*Given data:*

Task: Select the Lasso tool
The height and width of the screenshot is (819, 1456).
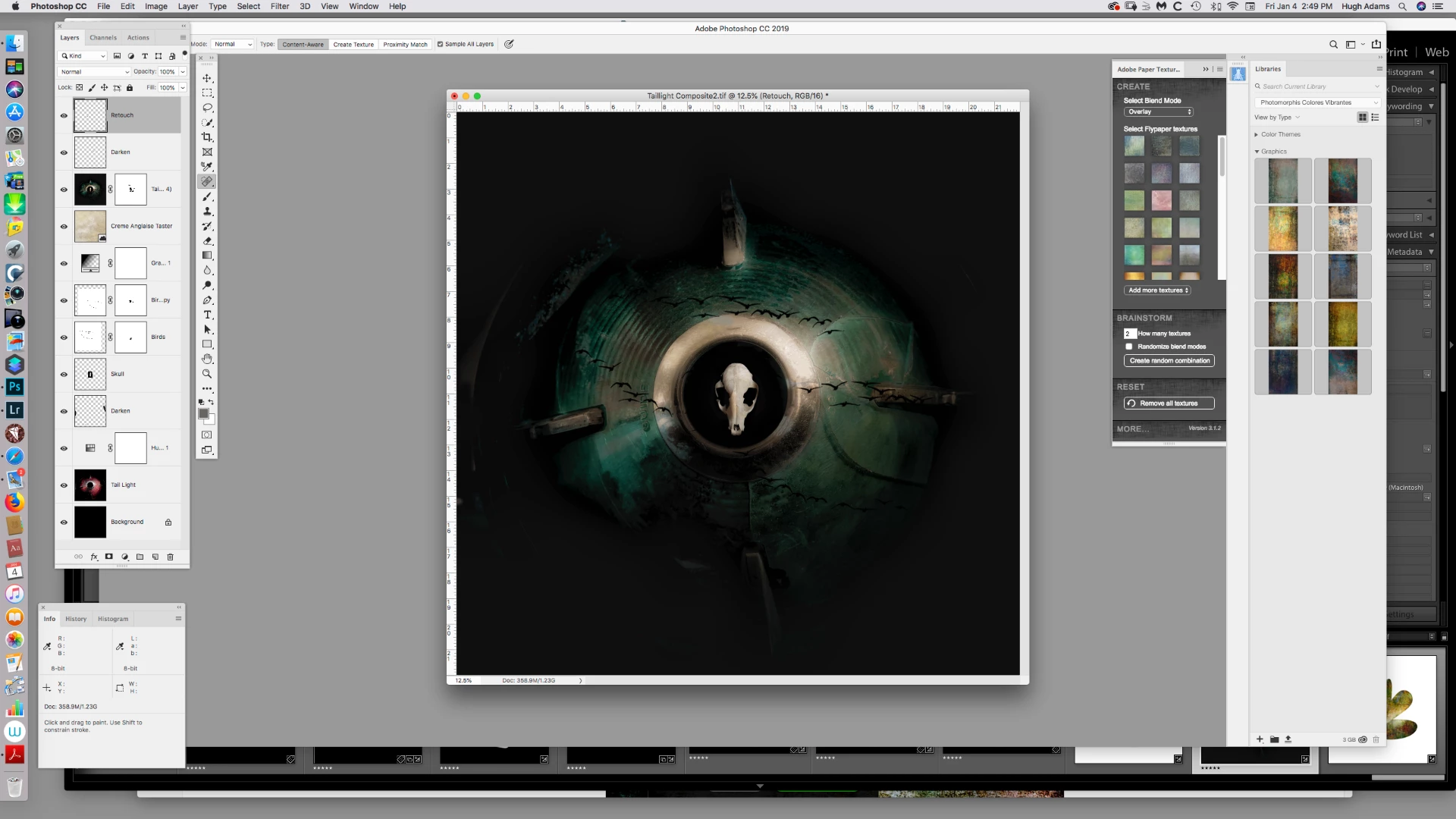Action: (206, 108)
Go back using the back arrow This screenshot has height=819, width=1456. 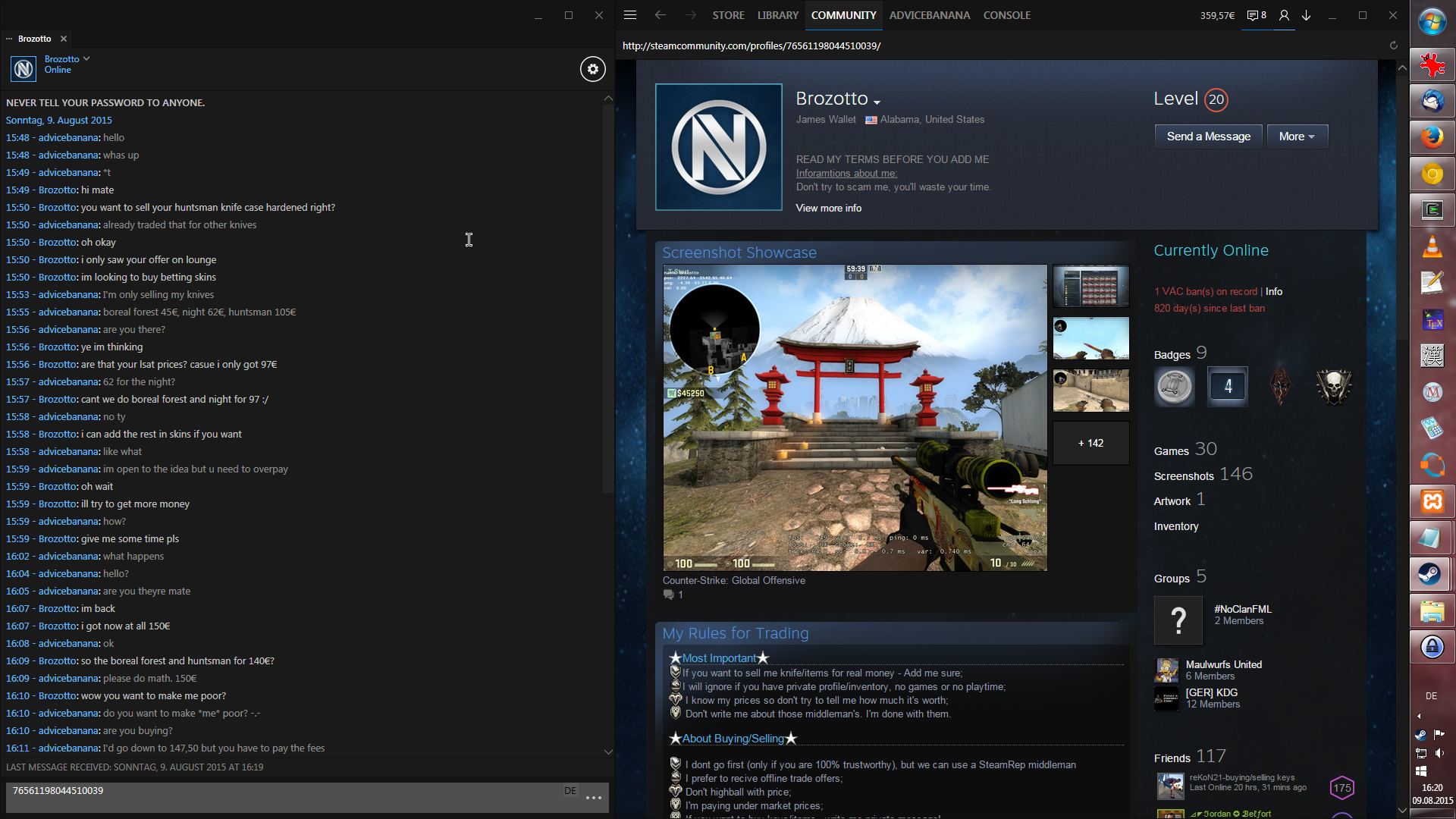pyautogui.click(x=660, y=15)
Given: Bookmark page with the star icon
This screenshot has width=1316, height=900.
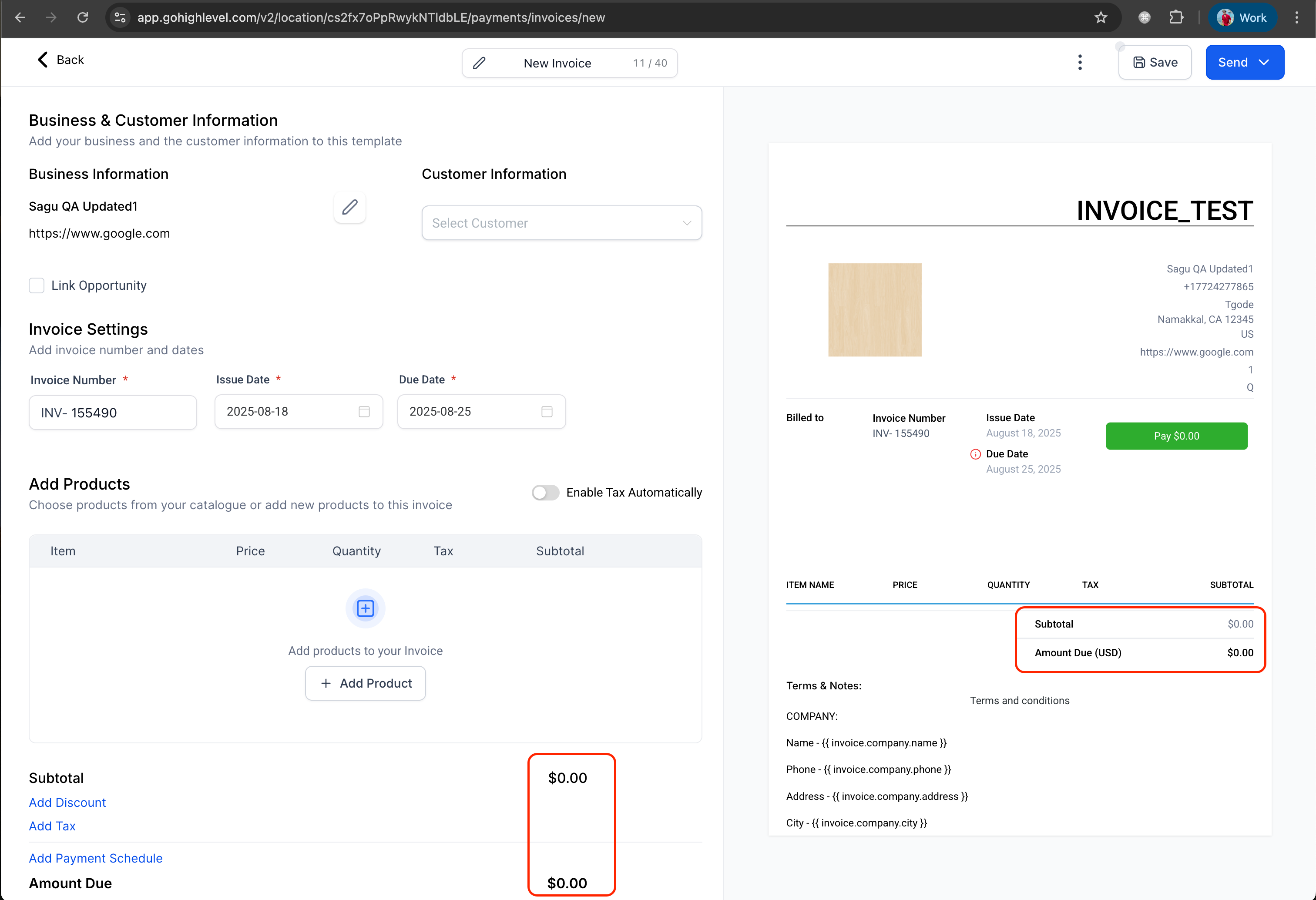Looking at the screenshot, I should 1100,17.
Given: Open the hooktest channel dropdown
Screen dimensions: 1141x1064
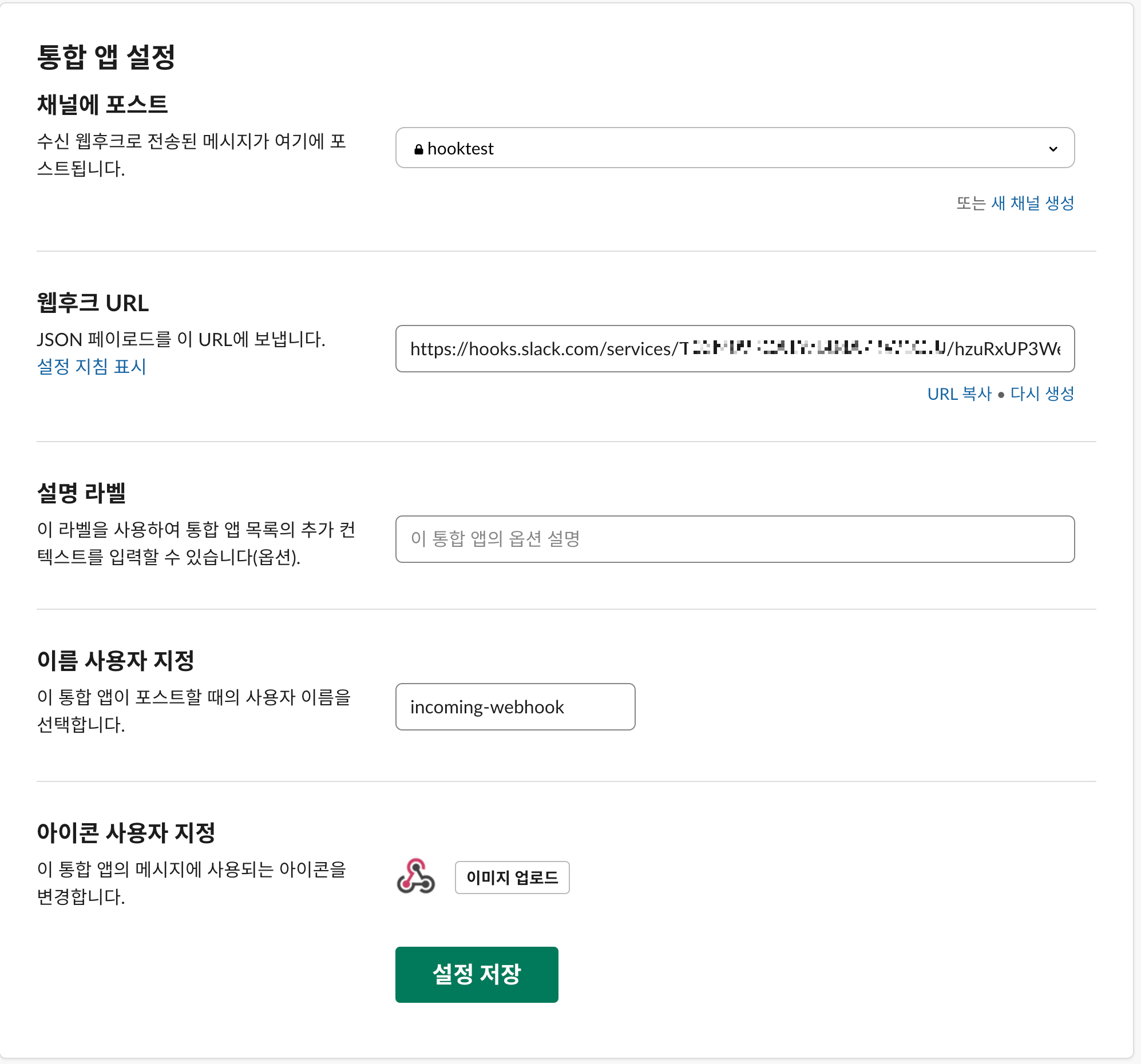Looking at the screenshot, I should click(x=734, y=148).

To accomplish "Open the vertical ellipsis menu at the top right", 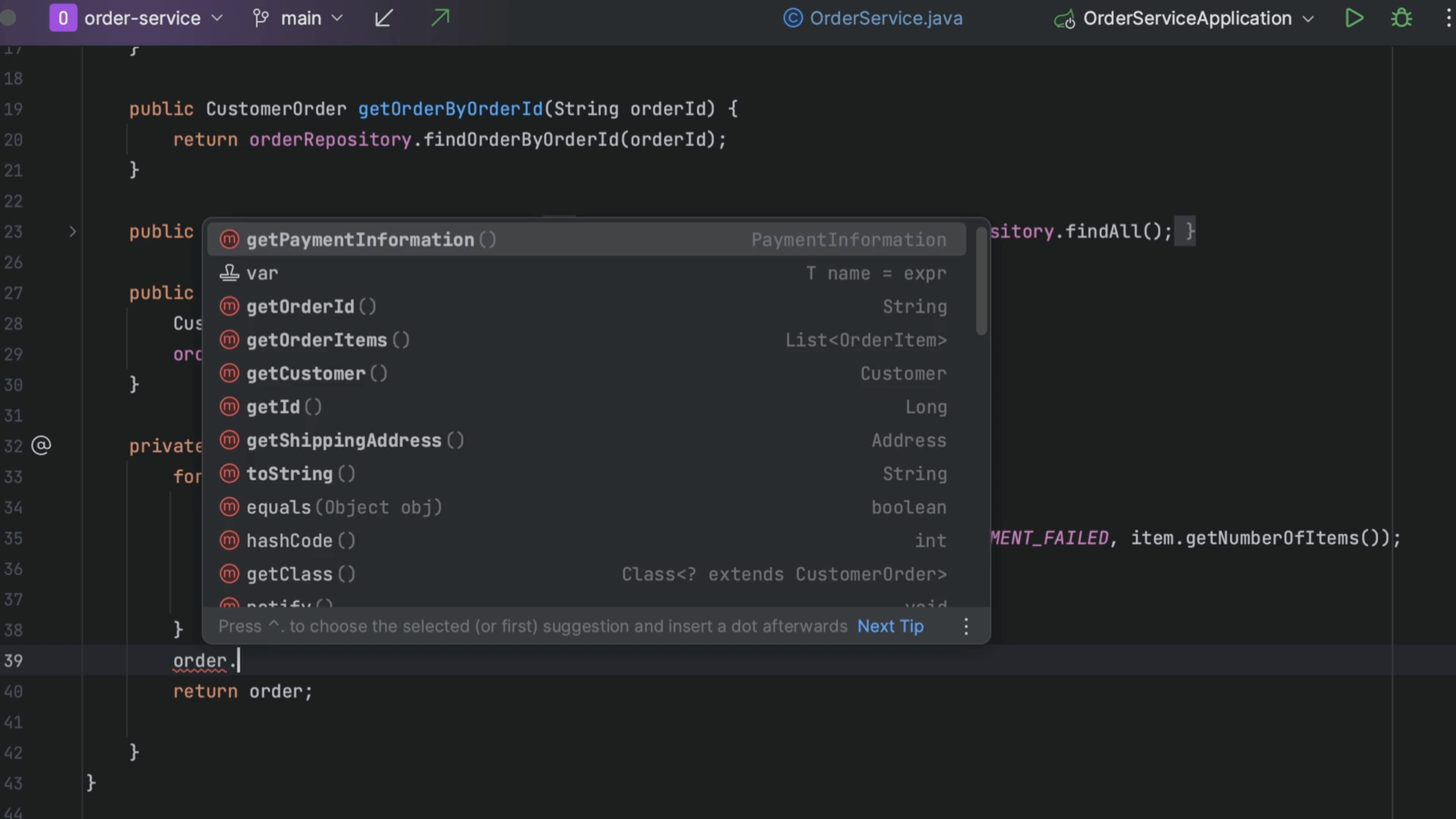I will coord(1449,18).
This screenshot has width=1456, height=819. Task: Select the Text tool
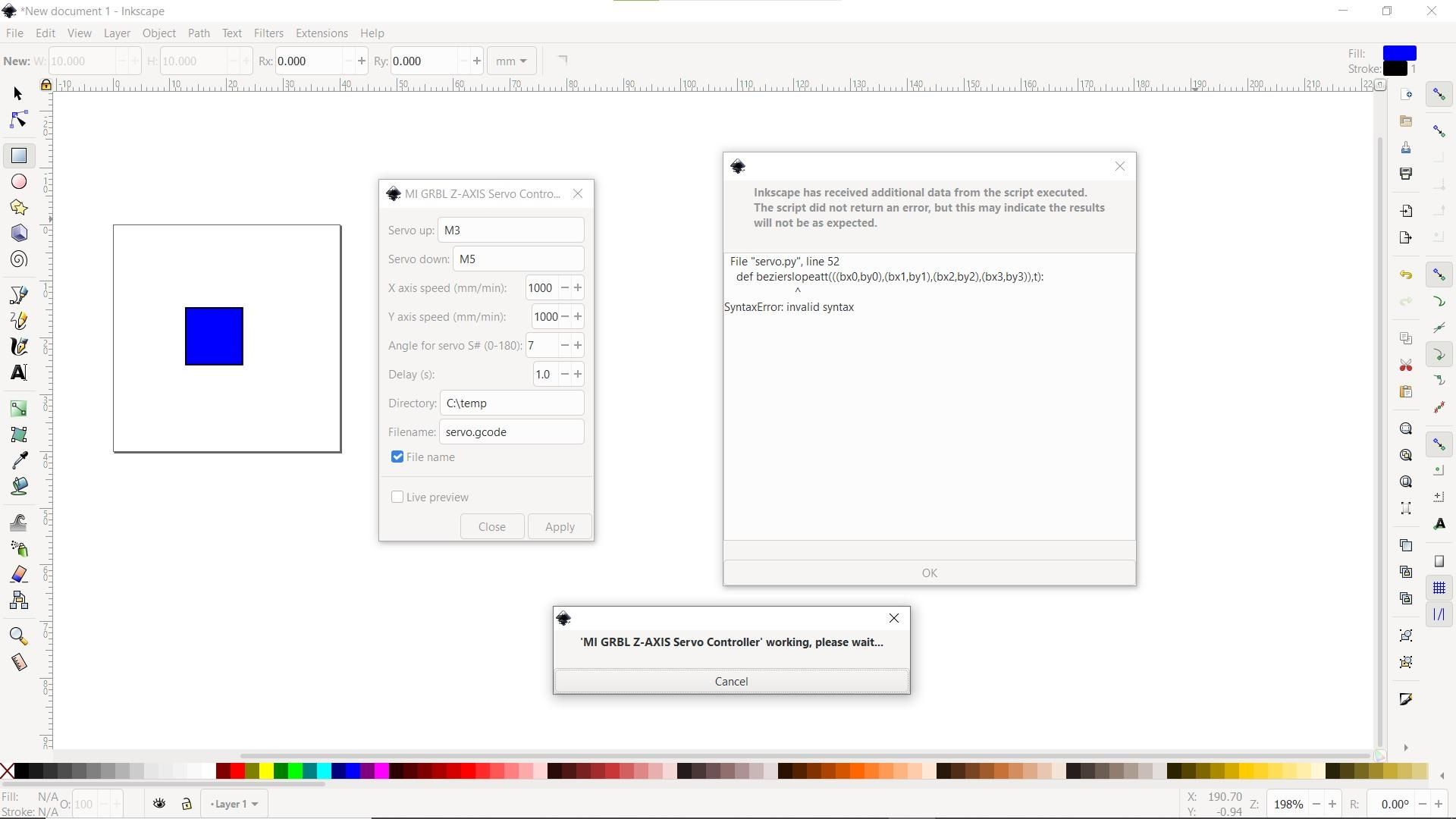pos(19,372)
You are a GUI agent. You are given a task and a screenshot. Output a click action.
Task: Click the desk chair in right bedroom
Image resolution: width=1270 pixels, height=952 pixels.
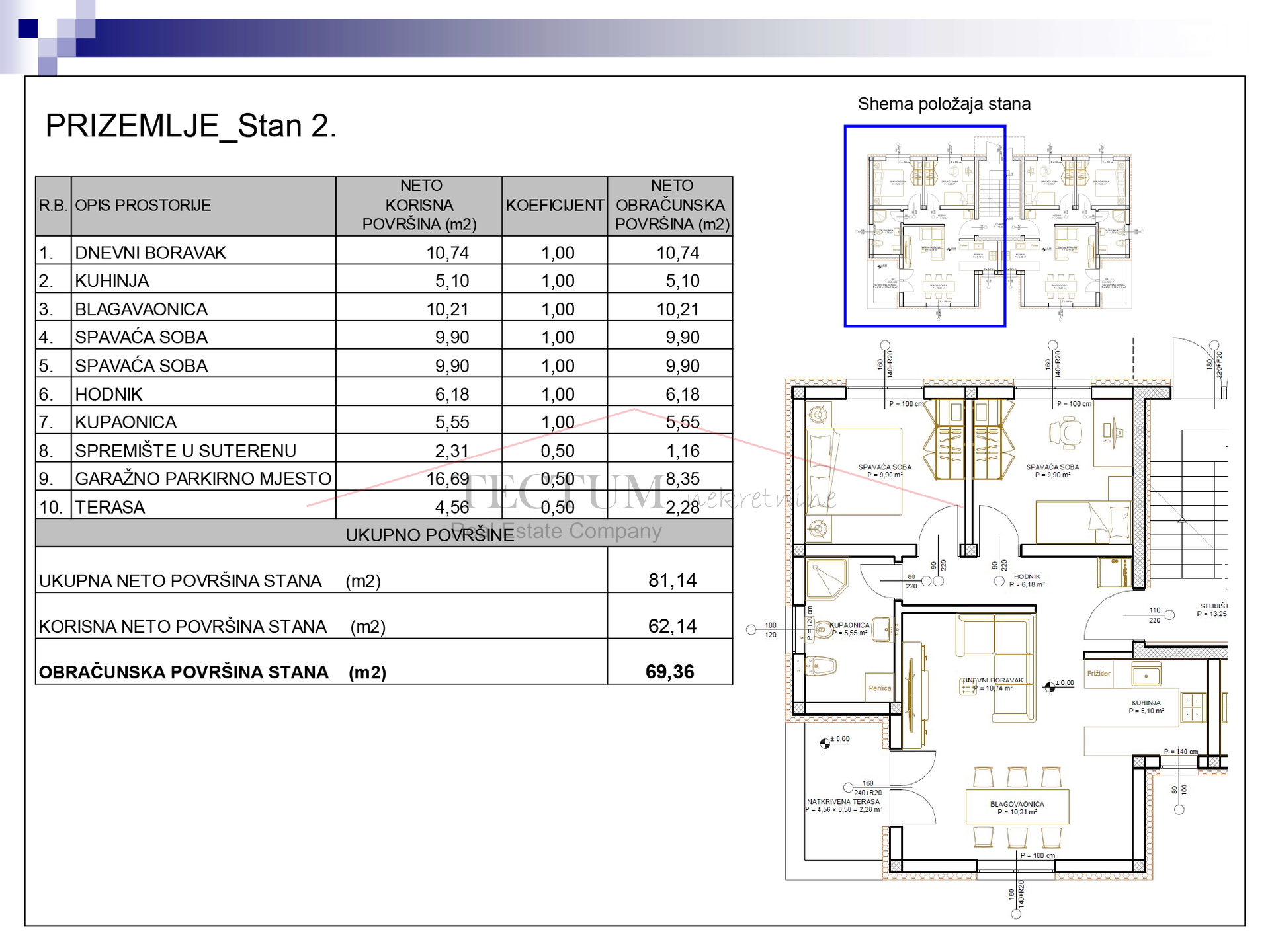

*Task directions:*
In the material above, retype exactly the lines that run from the one containing "You are a GUI" through the last line, and keep out the pictures.

*Task response:*
You are a GUI agent. You are given a task and a screenshot. Output a click action.
Task: Click the desk chair in right bedroom
Image resolution: width=1270 pixels, height=952 pixels.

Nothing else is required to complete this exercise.